Activity:
Every line below that holds the string "cheminée" should be copied.

─── Exercise inputs ───

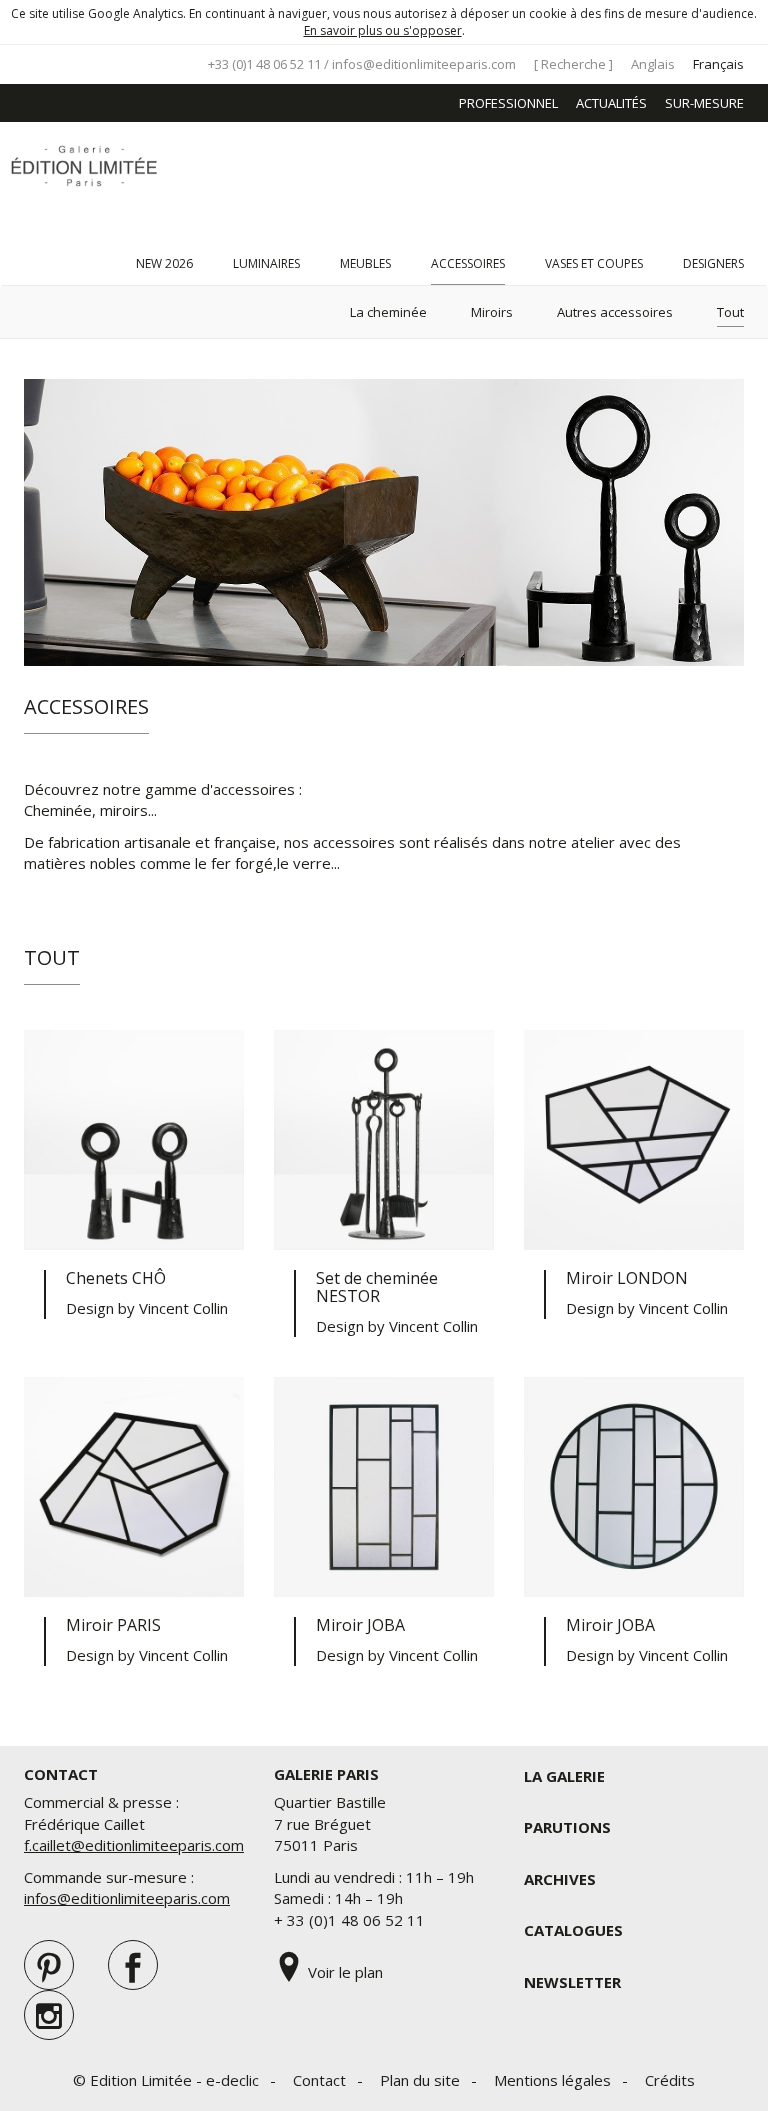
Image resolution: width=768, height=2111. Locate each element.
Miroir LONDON (627, 1278)
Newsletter (572, 1982)
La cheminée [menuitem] (388, 312)
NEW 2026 (164, 263)
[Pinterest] (49, 1965)
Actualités (611, 103)
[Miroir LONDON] (634, 1140)
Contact (319, 2080)
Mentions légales (552, 2080)
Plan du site (420, 2080)
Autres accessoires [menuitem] (615, 312)
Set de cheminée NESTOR (377, 1287)
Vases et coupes (594, 263)
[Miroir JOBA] (384, 1487)
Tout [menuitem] (730, 312)
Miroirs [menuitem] (492, 312)
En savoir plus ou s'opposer (383, 30)
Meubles (365, 263)
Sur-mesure (704, 103)
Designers (713, 263)
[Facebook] (133, 1965)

───

Task response:
La cheminée [menuitem] (388, 312)
Set de cheminée NESTOR (377, 1287)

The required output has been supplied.